M&S has lost its five-year brand bidding trademark battle with Interflora following the High Court’s ruling that M&S infringed Interflora’s trademark.
Essentially M&S were bidding on Google Adwords for terms such as “Interflora”, presenting an ad for their own flower + gift service and sending the consumer to the M&S site.
…So the UK High Court judge on Tuesday ruled that M&S’ use of the Interflora trademark in a Google Ad to advertise its M&S Flowers site amounted to trademark infringement and said: “The M&S advertisements, which are the subject of Interflora’s claim, did not enable reasonably well-informed and reasonably attentive users to ascertain whether the service referred to the advertisement originated from the proprietor of the trade mark(M&S), or an undertaking economically linked to the trade mark owner or originating from a third party.”
PPC brand bidding ramifications
The headline readers of this ruling will believe that you can no longer bid on competitor brand terms.
Well they would be wrong.
Look into the ruling and you will find that the judgment was successful (mostly) as a result of consumers incorrectly believing that the “M&S’s flower delivery service was part of the Interflora network”
Note: You cannot always stop your ad showing for a competitor term e.g. retargeting ads. Also with Google developing adwords to include more behaviour and inferred search intent parameters in its algorithm again you cannot easily stop your ad showing for competitor related search queries.

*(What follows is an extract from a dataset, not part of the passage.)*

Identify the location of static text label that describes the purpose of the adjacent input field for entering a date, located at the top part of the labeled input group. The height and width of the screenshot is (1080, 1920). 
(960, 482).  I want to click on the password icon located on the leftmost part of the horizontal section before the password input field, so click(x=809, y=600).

Brand Conclusion: The judgment will make companies sit back and think more before targeting the competition and ensure there is no way consumers could think they are one and the same company/ affiliated. It will also stop some dodgy affiliate PPC practices where affiliates are using some underhand brand bidding tactics where the intent is to absolutely pass your site of as the brand bidded on.
In essence I believe that brand bidding activity will remain largely unchanged (though its early days and the ramifications of the ruling have not yet been felt).
Google Result: I’m not sure Google will do anything with this ruling and unless forced by the High Court (which it has not been in this ruling) will continue with the status quo. Brands will be left to fight it out in the High Court in future, perceived, trademark ‘abuse’ cases.